Glinka Prokofiev Tchaikovsky Stravinsky Peter Jablonsky Antoni Wit 04/03/2016

Vienen los rusos

 

Viernes, 4 de Marzo de 2016. Auditorio y Palacio de Congresos Baluarte de Pamplona. Peter Jablonsky, piano. Orquesta Sinfónica de Navarra. Antoni Wit, director. Mikhail Glinka: Ruslán y Ludmila: Obertura, (1842). Sergei Prokofiev: Concierto para piano y orquesta número 3 en Do mayor, Op. 26, (1921). Piotr Illyich Tchaikovsky: Francessca da Rimini, fantasía sinfónica según Dante Op. 32, (1876). Igor Stravinsky: El pájaro de fuego: Suite de 1919, (1910). Concierto inscrito en la temporada de abono de la Orquesta Sinfónica de Navarra 2015-2016.

 

Ha querido la programación de la Orquesta Sinfónica de Navarra que inmediatamente después de un programa compuesto por obras de compositores polacos haya llegado un programa cien por cien ruso. . Aunque la vecindad ha obligado a ambos pueblos a mantener intercambios comerciales y culturales, las relaciones entre polacos y rusos han sido en general tormentosas. Los gobernantes rusos han sido históricamente tan expansionistas respecto a Polonia como sus homólogos alemanes; incluso cuando se celebró una reciente Eurocopa en Polonia y Ucrania, se produjeron algunos lamentables incidentes entre seguidores polacos y rusos que siguen explicándose por la desconfianza y la animadversión mutuas alimentadas a lo largo de siglos.

El concierto que nos ocupa reunía un programa de grandes éxitos de la música rusa, conducido por un director, Antoni Wit, que conoce este repertorio y lo defiende a la perfección.

Tras una interpretación brillante de la obertura de Ruslán y Ludmila de Mikhail Glinka, padre fundador de la música rusa, pudo escucharse una versión curiosa del Concierto para piano número 3 de Sergei Prokofiev. En efecto, Peter Jablonsky es un pianista muy experto que tiene tomada la medida de la obra. Su toque fue de una precisión extrema, no renunció a las secciones líricas y supo otorgar, junto a Antoni Wit, a la música el humor negro que pide constantemente. Tampoco las numerosas dificultades técnicas le suponían problema. Sin embargo, dio la impresión de que, después de tocarlo tantas veces, el mecanismo físico de Jablonsky se ha acostumbrado a un tempo concreto para cada momento de la obra. En determinadas secciones de tempo más moderado de los movimientos extremos, el pianista tendió a adelantarse respecto a una orquesta que estaba acompañando con el compromiso y la motivación habituales cuando Wit está al frente. De propina, Jablonsky ofreció la Mazurca Op. 68 número 2 de Chopin, en una interpretación falta de imaginación en el empleo del rubato y sin demasiada gracia. Se notó que Jablonsky no domina tanto el repertorio romántico.

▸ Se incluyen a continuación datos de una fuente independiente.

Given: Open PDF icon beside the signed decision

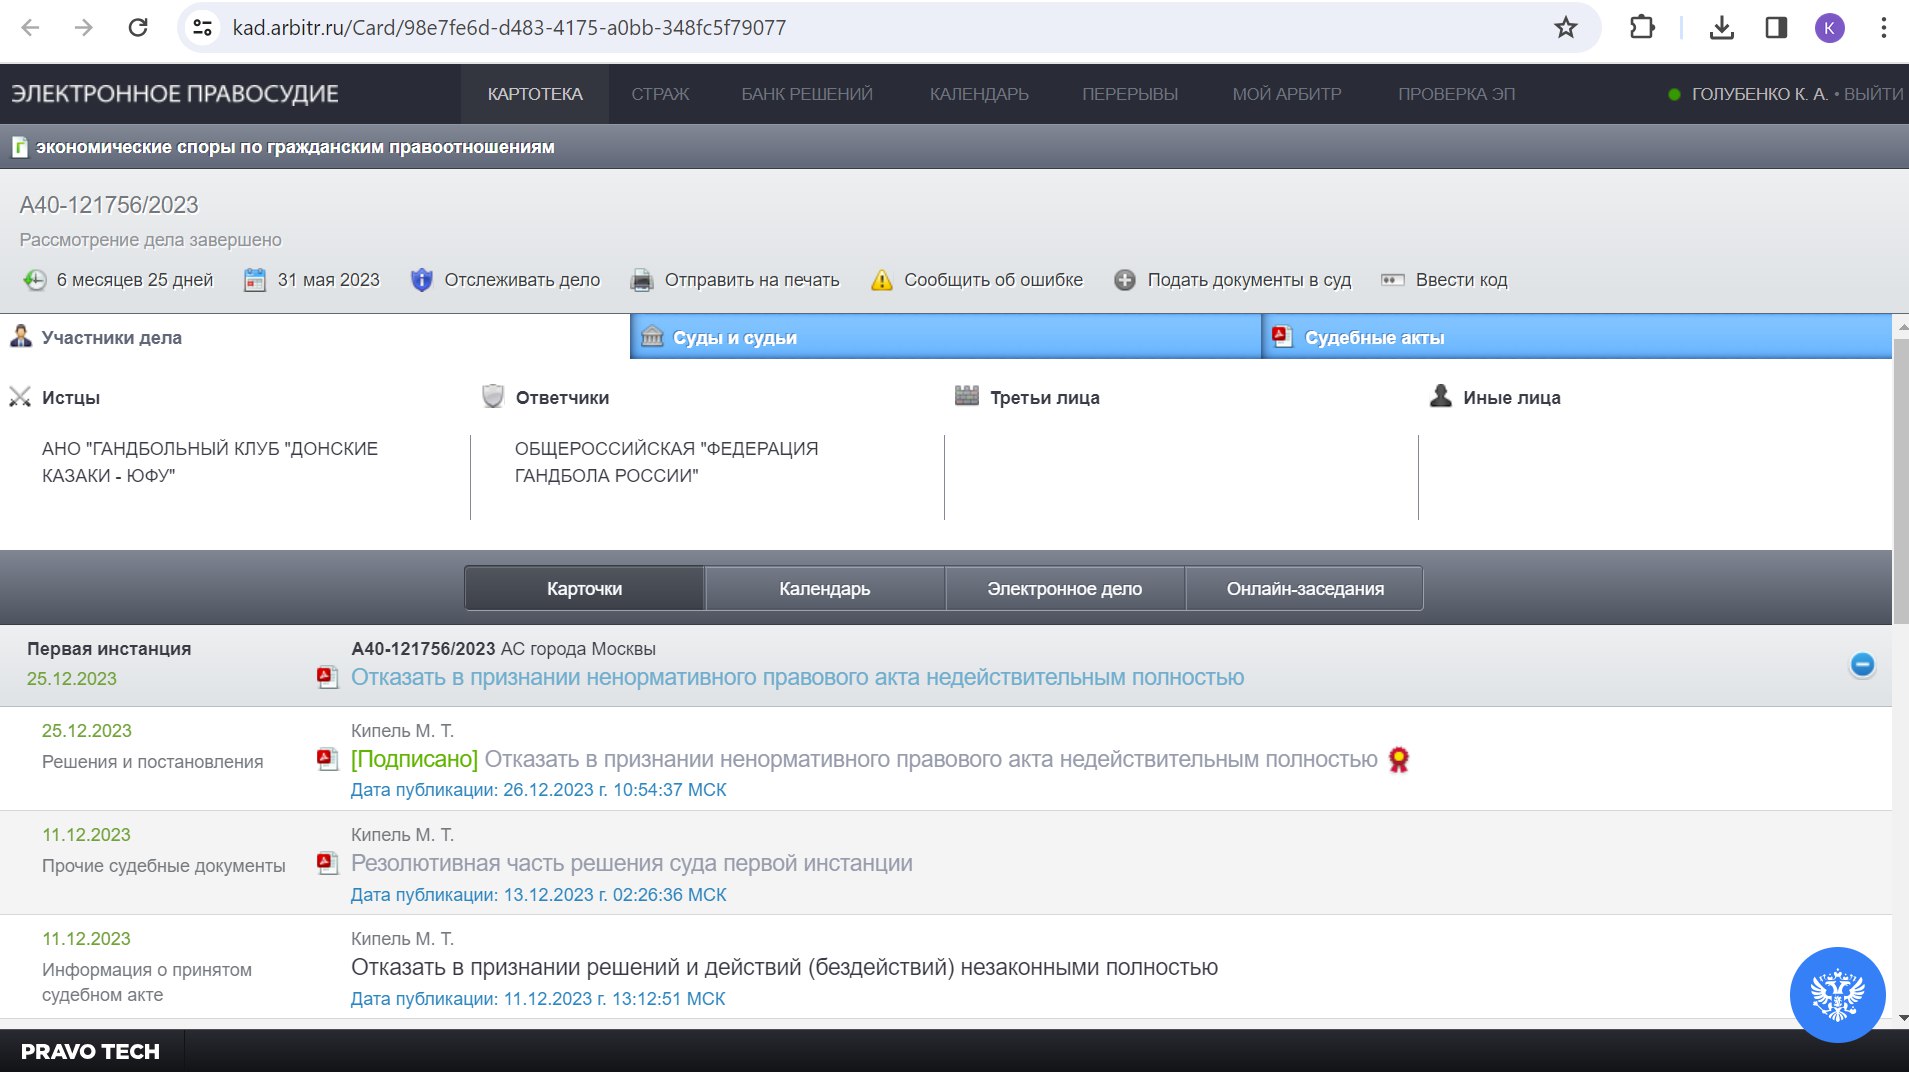Looking at the screenshot, I should point(327,760).
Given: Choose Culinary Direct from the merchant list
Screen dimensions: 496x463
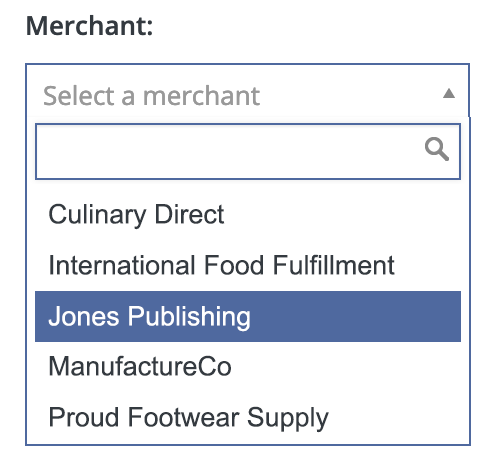Looking at the screenshot, I should 248,215.
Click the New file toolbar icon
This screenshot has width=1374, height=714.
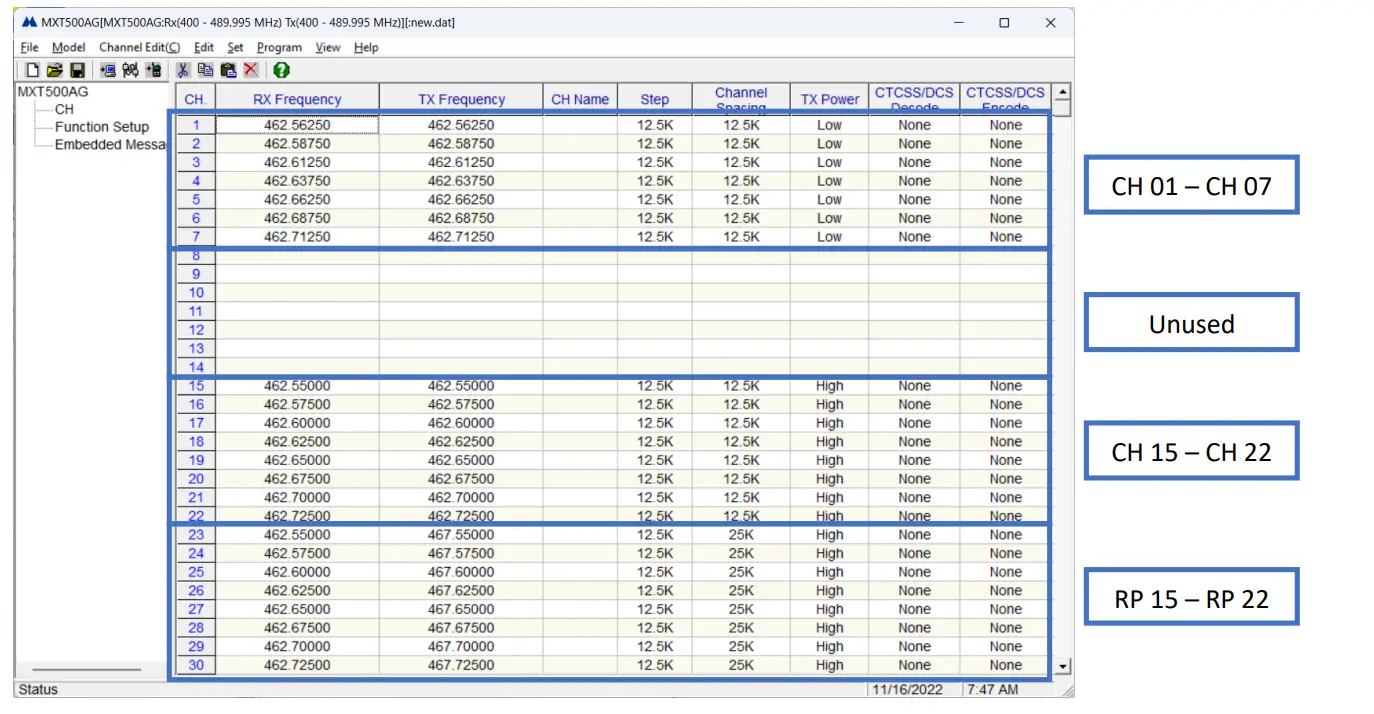click(x=32, y=70)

No siendo Francesca da Rimini de Tchaikovsky una obra habitual en los conciertos sinfónicos, en Pamplona hemos tenido ocasión de escucharla dos veces en un período de dos años. En esta ocasión, Wit optó por una interpretación especialmente apasionada y dramática, algo que concuerda muy bien con el espíritu de una obra orquestada con gran espectacularidad. Pero el principal atractivo del concierto era, sin duda, la suite que en 1919 Stravinsky compiló a partir de su ballet El pájaro de fuego. Tratándose el ballet original de la primera colaboración de Stravinsky con Sergei Diaghilev, El pájaro de fuego sigue siendo una obra de juventud que permite distintos acercamientos. Como era de esperar, Antoni Wit optó por un acercamiento rimskiano a la partitura, destacando la herencia romántica frente a las novedades de la obra. Hubo tres momentos del máximo interés: la ominosa introducción, la Danza infernal de Katchey especialmente violenta y los breves compases de transición que anteceden a la Danza final, de un misterio arrebatador. El éxito de público acompañó a una interpretación muy lograda de la obra.

En conjunto, fue un concierto de gran interés, particularmente por lo escuchado en la segunda parte, en la que se combinaron dos obras muy importantes interpretadas al máximo nivel.